MachineLearningStatistics Datasets may contain unexpected values, patterns, or outliers. One needs to balance strict models that penalize false positives (false alarms) and lenient models that reduce false negatives (missed anomalies). There are three primary types of anomalies:
- Point anomalies: Individual datum that is anomalous or an outlier w.r.t. the rest of the data Ex: high latency in database queries
- Collective anomalies: A subset of data that are anomalous w.r.t. the rest of the data Ex: same average temperature for many days in a row; irregular heartbeat;
- Contextual anomalies: Data that is anomalous in a given context, but otherwise not Ex: a spike in network traffic at an odd time
The central idea to detecting such outliers is in identifying data points that deviate from expected statistics:
- Percentiles: identify data that falls outside a specified percentile range:
import numpy as np
pecentile_threshold = (1, 99)
percentiles = np.percentile(data, pecentile_threshold)
anomalies = np.where((data < percentiles[0]) or (data > percentiles[1]))
- Interquartile range (IQR): identify data that fall outside the first to third quartiles (25-75% range)
import numpy as np
q1, q3 = np.percentile(data, (25, 75))
iqr = q3 - q1
iqr_threshold = (q1 - thresh*iqr, q3 + thresh*iqr)
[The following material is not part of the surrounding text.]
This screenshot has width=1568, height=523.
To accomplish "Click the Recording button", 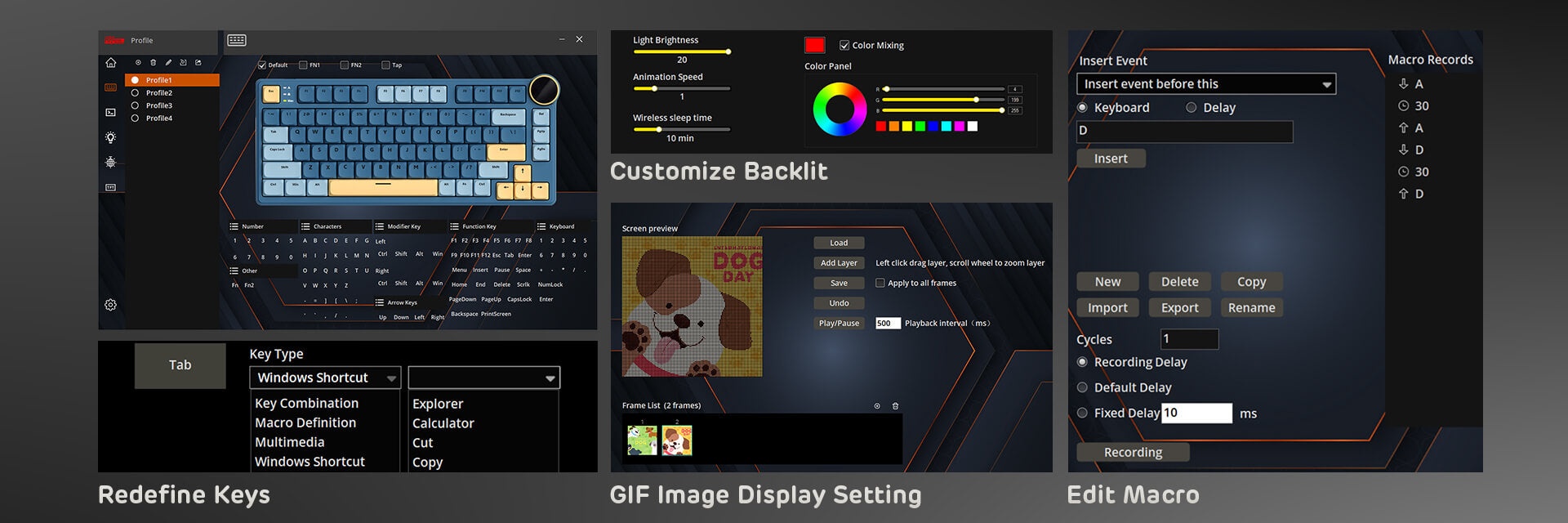I will tap(1133, 453).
anomalies = np.where((data < iqr_threshold[0]) or (data > iqr_threshold[1]))
The above methods make a strong assumption of stationarity, mainly that the data always comes from some fixed distribution with similar behavior of it’s tails. A more robust way to detect anomalies is by grouping features based on their similarities, which implicitly estimates the current distribution of the data:
- Clustering: group data based on Euclidean (or other) distance between features (K-means) or their a measure of denseness (w.r.t. a distance threshold) (DBSCAN):
import numpy as np
from sklearn.cluster import KMeans, DBSCAN
kmeans = KMeans(n_clusters=k).fit(data)
dbscan = DBSCAN(eps=0.5, min_samples=5).fit(data)
# get top 95% of closest distances
distances = kmeans.transform(data)
nearest_distances = np.min(distances, axis=1)
thresh = 95
threshold = np.percentile(nearest_distances, thresh)
kmeans_anomalies = np.where(nearest_distances > threshold)
dbscan_anomalies = np.where(dbscan.labels_ == -1)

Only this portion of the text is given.